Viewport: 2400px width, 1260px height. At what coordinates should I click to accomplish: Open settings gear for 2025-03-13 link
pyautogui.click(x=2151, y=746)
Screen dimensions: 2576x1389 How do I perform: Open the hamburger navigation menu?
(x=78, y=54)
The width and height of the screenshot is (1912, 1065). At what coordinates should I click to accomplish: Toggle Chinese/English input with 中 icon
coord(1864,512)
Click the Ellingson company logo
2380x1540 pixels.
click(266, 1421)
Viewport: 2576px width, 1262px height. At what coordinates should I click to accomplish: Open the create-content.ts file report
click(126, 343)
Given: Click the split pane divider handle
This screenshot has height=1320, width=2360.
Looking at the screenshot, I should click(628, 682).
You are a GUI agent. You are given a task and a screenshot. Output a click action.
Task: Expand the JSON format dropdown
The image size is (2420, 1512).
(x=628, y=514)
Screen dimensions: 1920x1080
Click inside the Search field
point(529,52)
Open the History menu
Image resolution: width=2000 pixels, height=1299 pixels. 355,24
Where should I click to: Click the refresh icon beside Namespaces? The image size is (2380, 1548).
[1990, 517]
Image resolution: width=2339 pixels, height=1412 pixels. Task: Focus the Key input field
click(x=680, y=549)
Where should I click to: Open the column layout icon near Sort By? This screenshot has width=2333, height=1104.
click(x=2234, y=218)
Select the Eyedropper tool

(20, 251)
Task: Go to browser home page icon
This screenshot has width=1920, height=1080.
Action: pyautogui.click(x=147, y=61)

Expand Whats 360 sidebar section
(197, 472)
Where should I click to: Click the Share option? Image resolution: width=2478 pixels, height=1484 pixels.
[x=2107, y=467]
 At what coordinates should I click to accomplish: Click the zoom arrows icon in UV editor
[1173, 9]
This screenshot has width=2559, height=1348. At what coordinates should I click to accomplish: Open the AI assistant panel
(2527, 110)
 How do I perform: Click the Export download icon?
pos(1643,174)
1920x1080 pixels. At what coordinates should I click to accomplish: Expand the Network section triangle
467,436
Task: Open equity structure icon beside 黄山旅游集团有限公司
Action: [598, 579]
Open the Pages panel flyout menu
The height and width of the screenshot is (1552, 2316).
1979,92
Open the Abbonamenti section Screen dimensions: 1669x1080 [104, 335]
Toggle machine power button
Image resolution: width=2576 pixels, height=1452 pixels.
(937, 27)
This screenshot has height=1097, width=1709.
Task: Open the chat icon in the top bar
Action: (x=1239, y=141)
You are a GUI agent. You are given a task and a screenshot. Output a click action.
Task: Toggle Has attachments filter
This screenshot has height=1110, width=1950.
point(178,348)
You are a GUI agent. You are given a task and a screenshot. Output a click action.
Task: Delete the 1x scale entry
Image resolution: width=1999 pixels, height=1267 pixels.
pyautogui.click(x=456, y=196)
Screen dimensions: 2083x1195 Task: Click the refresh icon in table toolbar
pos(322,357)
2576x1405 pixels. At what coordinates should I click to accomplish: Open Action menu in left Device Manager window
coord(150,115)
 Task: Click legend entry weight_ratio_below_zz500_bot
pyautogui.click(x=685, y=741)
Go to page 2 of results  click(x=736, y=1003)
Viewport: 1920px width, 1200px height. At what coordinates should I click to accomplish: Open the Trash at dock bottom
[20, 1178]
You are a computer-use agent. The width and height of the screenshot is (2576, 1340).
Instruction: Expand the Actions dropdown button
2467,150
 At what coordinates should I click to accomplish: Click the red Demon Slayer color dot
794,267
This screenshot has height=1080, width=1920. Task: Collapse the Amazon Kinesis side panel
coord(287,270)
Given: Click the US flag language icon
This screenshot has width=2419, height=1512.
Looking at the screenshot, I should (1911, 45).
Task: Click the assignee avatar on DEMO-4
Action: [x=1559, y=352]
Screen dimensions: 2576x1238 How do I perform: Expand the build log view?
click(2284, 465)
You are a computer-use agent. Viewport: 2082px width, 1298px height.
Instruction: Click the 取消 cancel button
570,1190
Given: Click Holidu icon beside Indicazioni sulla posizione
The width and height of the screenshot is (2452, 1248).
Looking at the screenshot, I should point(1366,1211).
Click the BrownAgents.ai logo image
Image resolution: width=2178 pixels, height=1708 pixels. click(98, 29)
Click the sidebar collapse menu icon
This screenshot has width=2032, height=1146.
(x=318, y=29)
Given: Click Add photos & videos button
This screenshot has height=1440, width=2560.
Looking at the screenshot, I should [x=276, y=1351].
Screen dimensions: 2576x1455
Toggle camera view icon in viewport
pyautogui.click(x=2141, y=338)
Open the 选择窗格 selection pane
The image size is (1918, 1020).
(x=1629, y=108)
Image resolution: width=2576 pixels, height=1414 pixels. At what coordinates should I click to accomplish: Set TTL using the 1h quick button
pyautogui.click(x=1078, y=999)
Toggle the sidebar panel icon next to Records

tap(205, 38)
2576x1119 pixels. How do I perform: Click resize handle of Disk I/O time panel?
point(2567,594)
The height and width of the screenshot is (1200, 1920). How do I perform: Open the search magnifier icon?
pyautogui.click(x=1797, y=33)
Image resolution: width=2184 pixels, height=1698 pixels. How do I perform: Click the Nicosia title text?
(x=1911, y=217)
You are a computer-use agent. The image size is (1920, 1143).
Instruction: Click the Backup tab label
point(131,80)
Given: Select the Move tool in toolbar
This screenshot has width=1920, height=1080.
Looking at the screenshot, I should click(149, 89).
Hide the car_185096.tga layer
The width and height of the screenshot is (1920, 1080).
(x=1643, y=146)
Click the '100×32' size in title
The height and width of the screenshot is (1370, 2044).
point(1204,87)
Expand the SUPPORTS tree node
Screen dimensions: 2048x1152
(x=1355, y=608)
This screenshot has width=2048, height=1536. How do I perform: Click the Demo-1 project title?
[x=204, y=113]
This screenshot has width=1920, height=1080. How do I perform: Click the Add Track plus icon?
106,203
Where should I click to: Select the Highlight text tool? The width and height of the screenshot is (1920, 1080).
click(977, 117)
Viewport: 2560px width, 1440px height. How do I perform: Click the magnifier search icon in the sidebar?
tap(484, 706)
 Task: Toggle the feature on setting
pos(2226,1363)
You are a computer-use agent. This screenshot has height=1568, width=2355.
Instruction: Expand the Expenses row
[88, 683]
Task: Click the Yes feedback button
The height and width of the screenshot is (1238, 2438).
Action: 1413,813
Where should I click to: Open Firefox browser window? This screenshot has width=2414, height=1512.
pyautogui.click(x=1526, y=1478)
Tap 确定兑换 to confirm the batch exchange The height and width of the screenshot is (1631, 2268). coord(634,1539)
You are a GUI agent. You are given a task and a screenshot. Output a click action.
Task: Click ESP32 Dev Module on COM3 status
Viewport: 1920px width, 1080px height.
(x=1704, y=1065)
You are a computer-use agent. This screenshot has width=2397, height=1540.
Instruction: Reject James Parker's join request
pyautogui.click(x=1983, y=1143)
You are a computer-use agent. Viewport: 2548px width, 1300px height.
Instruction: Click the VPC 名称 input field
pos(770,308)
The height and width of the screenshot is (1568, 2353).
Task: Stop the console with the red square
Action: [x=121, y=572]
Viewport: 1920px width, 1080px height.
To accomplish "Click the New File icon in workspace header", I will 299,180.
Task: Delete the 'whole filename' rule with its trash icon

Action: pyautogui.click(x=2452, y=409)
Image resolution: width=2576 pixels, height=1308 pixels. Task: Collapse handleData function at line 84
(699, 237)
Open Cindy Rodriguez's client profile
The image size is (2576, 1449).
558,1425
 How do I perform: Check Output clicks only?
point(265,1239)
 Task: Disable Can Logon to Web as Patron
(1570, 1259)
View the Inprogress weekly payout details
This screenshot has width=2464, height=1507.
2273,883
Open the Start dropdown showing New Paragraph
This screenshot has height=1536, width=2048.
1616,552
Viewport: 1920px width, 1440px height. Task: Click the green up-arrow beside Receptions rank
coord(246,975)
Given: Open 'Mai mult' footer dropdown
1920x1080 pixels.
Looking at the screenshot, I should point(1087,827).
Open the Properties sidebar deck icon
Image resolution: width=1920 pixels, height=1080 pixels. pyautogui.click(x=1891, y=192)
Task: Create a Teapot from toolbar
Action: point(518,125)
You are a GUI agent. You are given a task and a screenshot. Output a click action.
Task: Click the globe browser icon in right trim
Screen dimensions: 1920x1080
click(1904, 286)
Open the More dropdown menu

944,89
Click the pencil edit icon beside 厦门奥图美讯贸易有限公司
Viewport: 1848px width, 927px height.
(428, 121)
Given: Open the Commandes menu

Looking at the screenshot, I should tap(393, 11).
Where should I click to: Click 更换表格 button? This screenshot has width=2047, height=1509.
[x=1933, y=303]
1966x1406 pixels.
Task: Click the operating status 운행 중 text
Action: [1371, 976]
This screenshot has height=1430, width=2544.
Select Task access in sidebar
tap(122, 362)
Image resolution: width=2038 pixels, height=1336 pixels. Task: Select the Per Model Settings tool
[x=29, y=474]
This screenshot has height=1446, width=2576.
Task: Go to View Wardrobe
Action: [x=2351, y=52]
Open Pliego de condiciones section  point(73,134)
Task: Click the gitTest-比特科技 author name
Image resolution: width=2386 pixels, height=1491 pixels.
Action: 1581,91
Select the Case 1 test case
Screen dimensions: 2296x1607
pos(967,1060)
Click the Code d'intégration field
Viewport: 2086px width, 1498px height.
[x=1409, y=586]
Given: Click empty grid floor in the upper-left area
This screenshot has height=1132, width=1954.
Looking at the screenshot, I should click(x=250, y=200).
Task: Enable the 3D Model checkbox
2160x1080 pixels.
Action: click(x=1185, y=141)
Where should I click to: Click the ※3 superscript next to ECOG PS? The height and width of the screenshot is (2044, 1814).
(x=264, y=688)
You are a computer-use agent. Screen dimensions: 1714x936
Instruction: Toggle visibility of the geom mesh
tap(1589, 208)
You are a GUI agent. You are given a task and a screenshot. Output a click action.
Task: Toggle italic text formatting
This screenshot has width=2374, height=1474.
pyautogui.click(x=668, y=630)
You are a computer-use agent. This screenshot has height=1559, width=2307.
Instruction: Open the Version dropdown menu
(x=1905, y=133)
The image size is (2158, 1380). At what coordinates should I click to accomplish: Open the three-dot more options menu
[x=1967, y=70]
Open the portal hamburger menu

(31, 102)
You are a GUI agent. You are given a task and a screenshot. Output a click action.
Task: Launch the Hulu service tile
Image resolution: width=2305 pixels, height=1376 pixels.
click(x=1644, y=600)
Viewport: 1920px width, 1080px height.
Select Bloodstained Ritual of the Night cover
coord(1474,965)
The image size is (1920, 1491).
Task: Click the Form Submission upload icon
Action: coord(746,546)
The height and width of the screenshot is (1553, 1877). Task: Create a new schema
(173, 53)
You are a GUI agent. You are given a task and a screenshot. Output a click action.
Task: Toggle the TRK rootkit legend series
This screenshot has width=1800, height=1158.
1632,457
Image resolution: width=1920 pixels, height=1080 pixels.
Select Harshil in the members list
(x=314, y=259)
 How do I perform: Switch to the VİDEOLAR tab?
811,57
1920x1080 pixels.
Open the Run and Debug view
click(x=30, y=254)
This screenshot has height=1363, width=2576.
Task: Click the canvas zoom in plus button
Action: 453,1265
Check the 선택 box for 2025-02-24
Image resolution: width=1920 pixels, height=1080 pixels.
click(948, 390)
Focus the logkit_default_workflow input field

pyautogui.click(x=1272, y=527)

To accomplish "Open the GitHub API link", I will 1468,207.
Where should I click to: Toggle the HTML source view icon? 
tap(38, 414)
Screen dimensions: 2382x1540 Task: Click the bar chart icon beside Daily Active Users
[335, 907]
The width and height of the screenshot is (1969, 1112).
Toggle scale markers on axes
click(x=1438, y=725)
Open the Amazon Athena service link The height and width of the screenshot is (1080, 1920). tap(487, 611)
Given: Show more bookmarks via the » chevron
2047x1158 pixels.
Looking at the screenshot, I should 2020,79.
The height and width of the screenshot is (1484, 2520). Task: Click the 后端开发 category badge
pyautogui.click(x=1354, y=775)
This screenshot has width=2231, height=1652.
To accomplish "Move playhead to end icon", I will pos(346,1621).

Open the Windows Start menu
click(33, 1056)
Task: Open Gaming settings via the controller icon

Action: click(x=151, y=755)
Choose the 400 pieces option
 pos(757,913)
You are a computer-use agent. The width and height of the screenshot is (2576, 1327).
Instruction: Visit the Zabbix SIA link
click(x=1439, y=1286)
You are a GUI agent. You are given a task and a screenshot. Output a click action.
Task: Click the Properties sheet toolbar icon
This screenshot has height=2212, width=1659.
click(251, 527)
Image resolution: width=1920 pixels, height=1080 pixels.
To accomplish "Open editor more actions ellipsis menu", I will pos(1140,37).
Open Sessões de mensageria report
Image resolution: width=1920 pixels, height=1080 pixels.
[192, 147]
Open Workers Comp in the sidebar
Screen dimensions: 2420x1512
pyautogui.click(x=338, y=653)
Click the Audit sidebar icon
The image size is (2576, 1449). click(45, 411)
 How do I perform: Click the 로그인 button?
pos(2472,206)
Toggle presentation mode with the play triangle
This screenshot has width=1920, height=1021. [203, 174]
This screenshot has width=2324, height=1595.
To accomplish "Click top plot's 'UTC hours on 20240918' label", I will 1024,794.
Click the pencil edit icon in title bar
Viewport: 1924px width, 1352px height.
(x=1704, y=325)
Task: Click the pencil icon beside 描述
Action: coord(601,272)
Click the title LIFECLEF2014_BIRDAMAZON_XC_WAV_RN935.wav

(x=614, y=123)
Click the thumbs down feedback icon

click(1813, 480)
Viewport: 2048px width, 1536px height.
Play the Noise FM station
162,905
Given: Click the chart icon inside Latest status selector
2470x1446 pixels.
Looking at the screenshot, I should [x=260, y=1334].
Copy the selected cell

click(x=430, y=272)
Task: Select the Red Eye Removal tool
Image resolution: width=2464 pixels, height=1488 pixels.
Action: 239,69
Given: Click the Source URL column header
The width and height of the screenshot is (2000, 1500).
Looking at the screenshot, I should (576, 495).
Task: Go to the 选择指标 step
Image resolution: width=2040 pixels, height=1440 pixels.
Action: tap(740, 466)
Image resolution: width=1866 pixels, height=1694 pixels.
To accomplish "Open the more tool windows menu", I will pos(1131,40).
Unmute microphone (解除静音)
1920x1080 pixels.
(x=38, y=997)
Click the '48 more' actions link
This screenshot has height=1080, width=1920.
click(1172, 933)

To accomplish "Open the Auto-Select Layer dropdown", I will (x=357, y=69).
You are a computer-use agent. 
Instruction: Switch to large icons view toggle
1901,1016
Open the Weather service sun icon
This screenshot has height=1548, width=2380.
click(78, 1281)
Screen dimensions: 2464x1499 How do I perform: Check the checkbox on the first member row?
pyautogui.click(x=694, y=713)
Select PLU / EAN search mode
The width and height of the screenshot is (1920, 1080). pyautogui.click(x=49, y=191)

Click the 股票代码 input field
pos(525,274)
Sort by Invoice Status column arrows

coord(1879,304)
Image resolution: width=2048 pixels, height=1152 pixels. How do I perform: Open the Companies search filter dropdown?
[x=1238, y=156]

────────

Task description >>
All lines above from the one holding "Open the Pages panel flyout menu" to the one holding "Go to page 2", inclusive, are to be copied exactly; no other line is wanted.

Problem solution >>
Open the Pages panel flyout menu
The height and width of the screenshot is (1552, 2316).
1979,92
Open the Abbonamenti section Screen dimensions: 1669x1080 [104, 335]
Toggle machine power button
Image resolution: width=2576 pixels, height=1452 pixels.
(937, 27)
This screenshot has height=1097, width=1709.
Task: Open the chat icon in the top bar
Action: (x=1239, y=141)
You are a GUI agent. You are given a task and a screenshot. Output a click action.
Task: Toggle Has attachments filter
This screenshot has height=1110, width=1950.
point(178,348)
You are a GUI agent. You are given a task and a screenshot. Output a click action.
Task: Delete the 1x scale entry
Image resolution: width=1999 pixels, height=1267 pixels.
pyautogui.click(x=456, y=196)
Screen dimensions: 2083x1195 Task: Click the refresh icon in table toolbar
pos(322,357)
2576x1405 pixels. At what coordinates should I click to accomplish: Open Action menu in left Device Manager window
coord(150,115)
 Task: Click legend entry weight_ratio_below_zz500_bot
pyautogui.click(x=685, y=741)
Go to page 2 of results  click(x=736, y=1003)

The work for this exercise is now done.